Cristina López Schlichting

El silencio de los peces

Existen otros mundos, no sólo en el más allá. Cuando subes una montaña has puesto al límite los pulmones y trascendido tus fuerzas y el premio no es sólo una vista vertiginosa, sino sobre todo una trashumancia interior; bajas distinto a como habías subido. Por eso peregrinan los hombres de todas las culturas, bucean simas, exploran gateras inverosímiles o van a la luna. Están doblegando fronteras y buscando algo, pero también se están sumergiendo en sí mismos. Las vacaciones son para caminar por los montes, mirar el horizonte azul del mar, escuchar el redoble de los tambores al paso de imágenes rodeadas de la sangre de los claveles. Descansamos, pero no sólo. Porque disfrutar del tiempo y el espacio es un bien escaso en el siglo XXI y permite redescubrir el deseo de belleza y de verdad que llevamos marcado a fuego. En realidad, todo lo hacemos por ansia de felicidad: formarnos –aunque cueste esfuerzo–, trabajar –aunque sudemos–, amar –aunque suframos–. Es sólo que el ritmo que imprimen la ambición, concentración competitividad cotidianas difumina el objetivo que originalmente nos propusimos. A veces hasta el extremo de que corremos y corremos tras una zanahoria imaginaria y nos morimos de repente sin haber percibido el ritmo silencioso de la vida, que discurre por debajo de semejante tráfago. Por eso las vacaciones están bien. Permiten retomar la profundidad de campo, el origen y la perspectiva. La risa de los amigos; el abrazo del ser amado; una noche bajo las estrellas con una rebeca entibiando la piel; el vino paladeado, reconcilian y reconducen.
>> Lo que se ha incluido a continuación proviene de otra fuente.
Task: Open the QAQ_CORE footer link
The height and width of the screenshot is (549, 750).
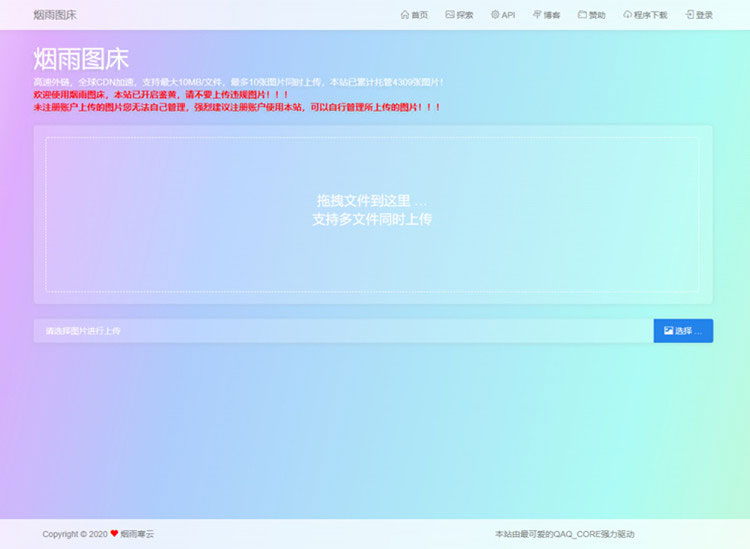Action: (x=577, y=534)
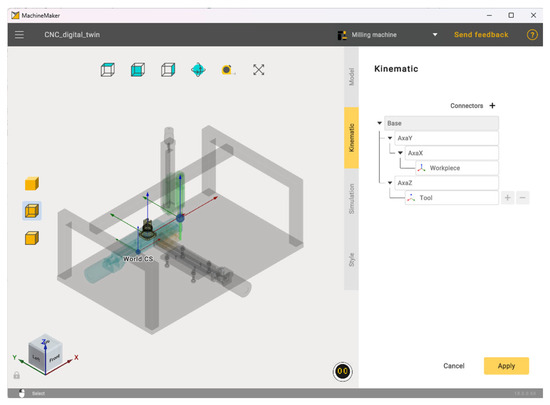The height and width of the screenshot is (405, 550).
Task: Open the hamburger menu
Action: pyautogui.click(x=19, y=35)

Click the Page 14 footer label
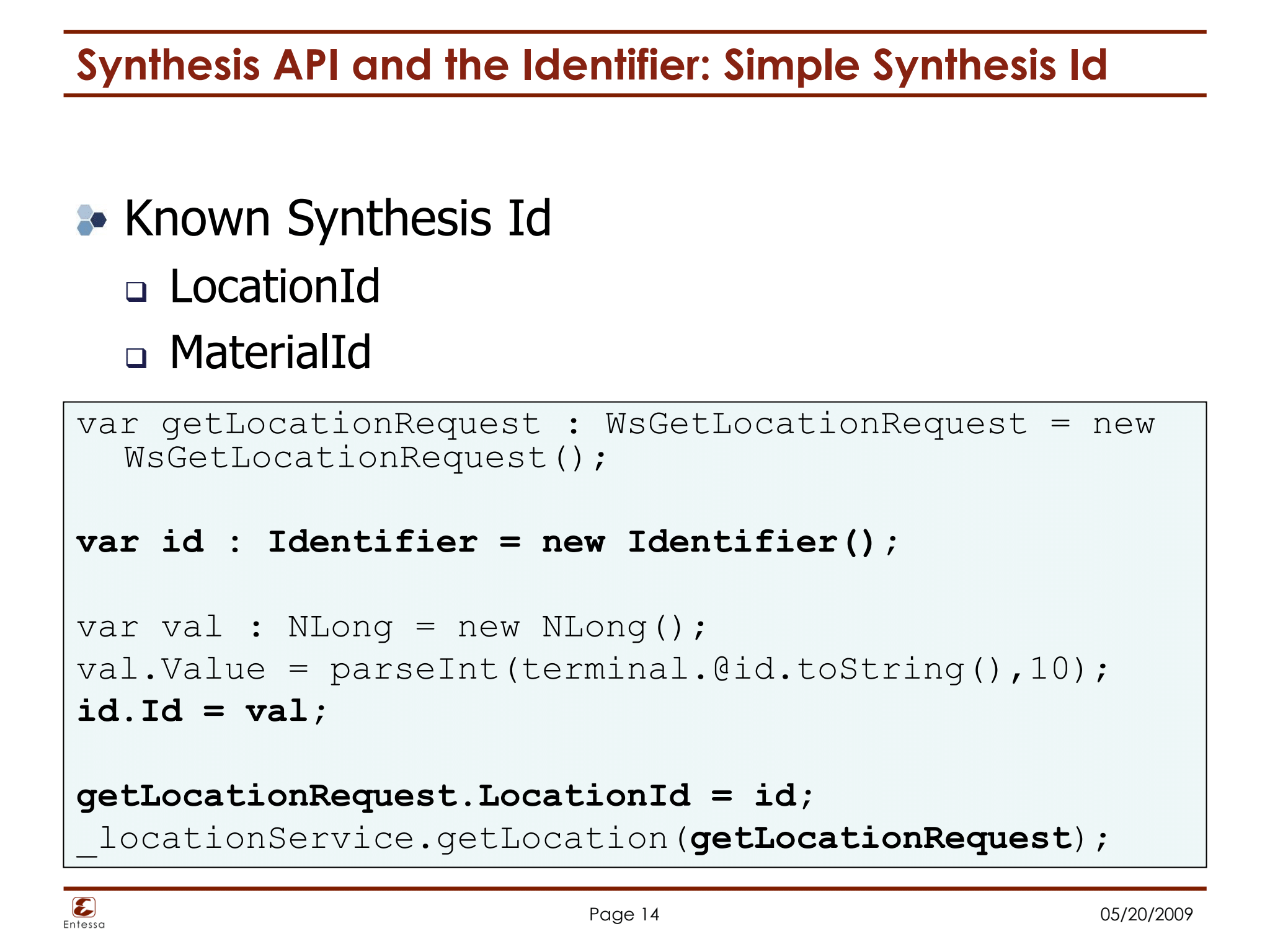point(624,914)
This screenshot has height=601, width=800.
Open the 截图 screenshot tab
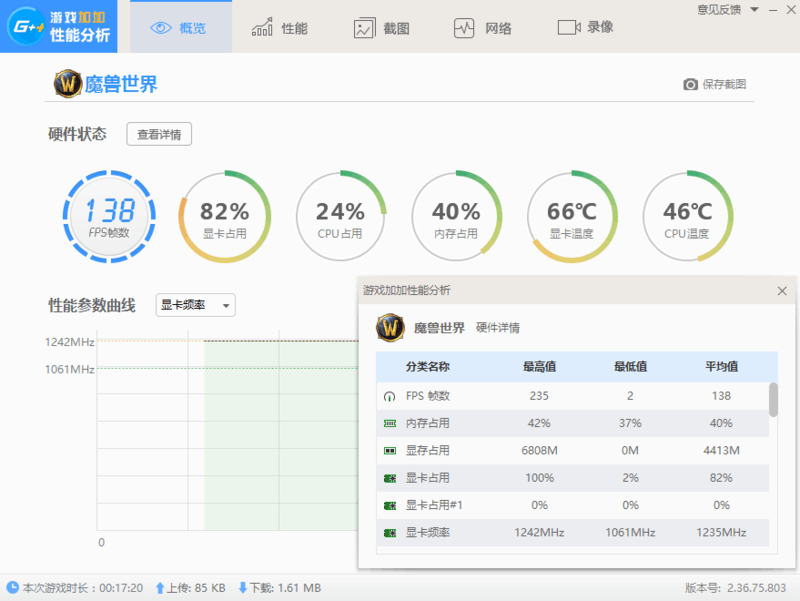(382, 27)
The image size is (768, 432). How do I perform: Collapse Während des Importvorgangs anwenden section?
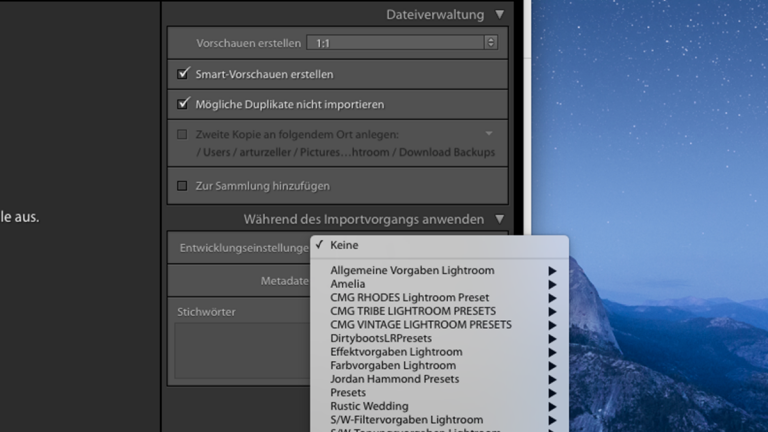tap(499, 219)
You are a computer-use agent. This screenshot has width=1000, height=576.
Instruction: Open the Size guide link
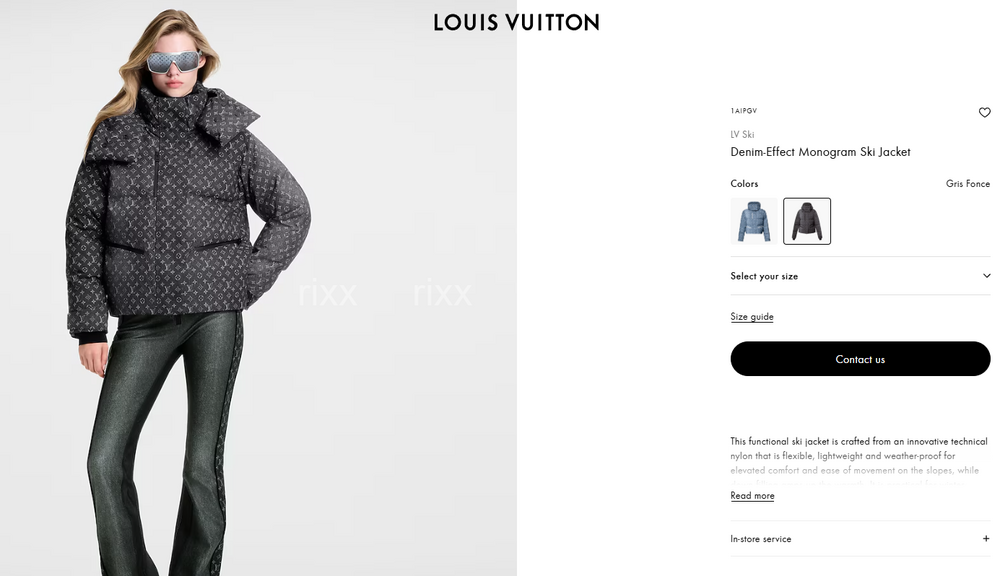(x=752, y=316)
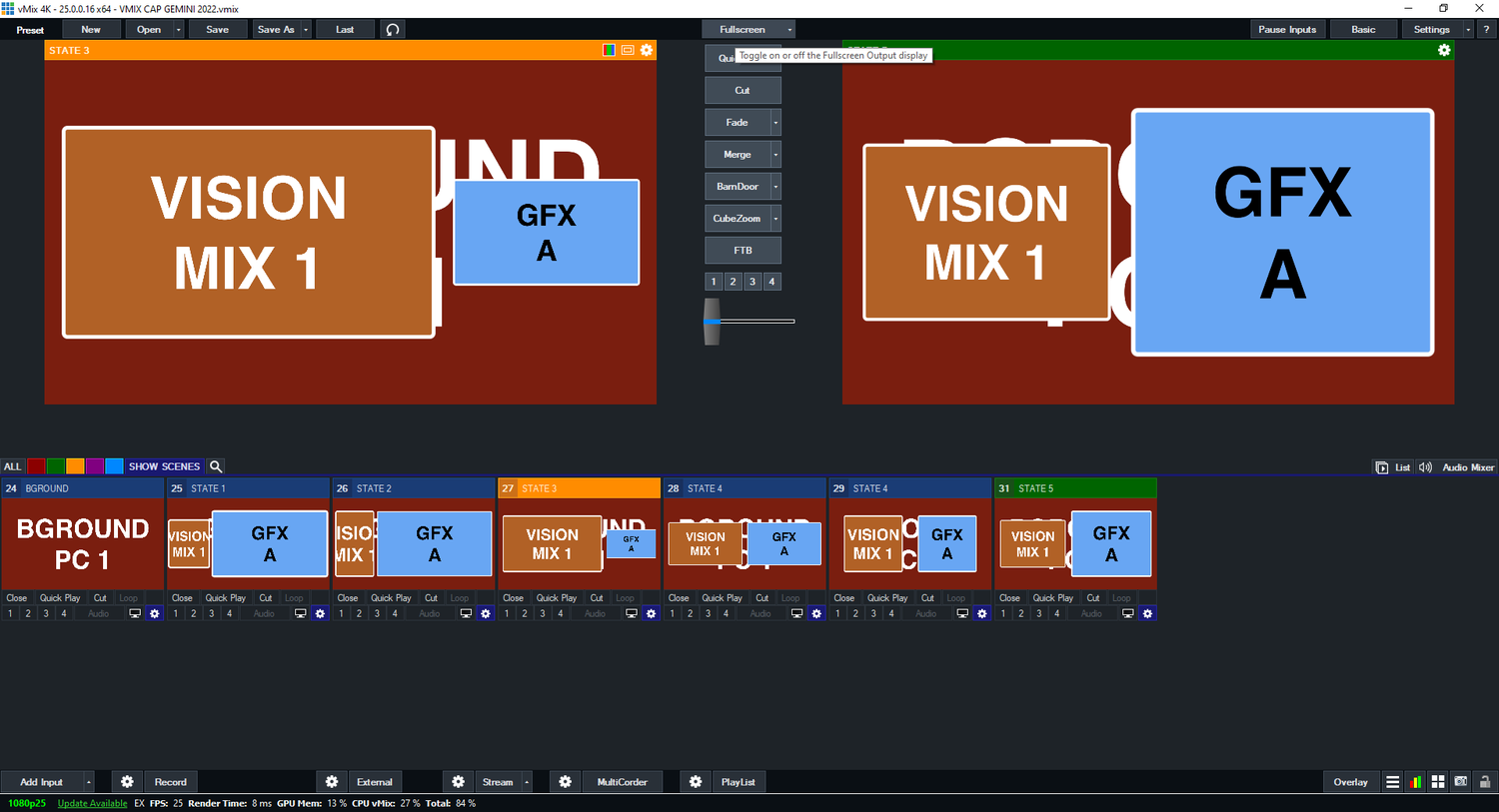The image size is (1499, 812).
Task: Toggle the BGROUND input monitor output icon
Action: click(x=135, y=613)
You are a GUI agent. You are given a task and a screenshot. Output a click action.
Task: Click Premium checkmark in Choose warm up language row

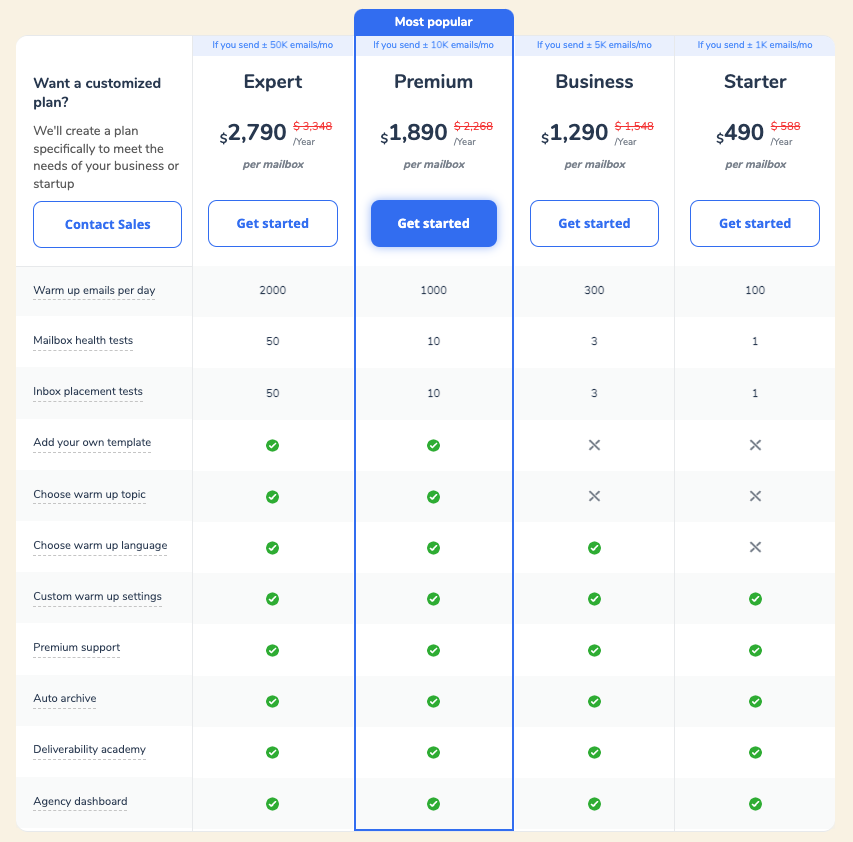pyautogui.click(x=433, y=548)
Mi itinerario pasa por el fondo del mar. Ya sabes, paciente lector, que mi tranquilidad renace al ritmo de los peces que se deslizan furtivos y amables. Ellos se dejan acunar por ritmos arcanos y testimonian un mundo que no nos necesita para existir, que se nos ofrece gratuitamente sin que lo merezcamos, que nos regala. A su calor redescubro el puro placer de ser.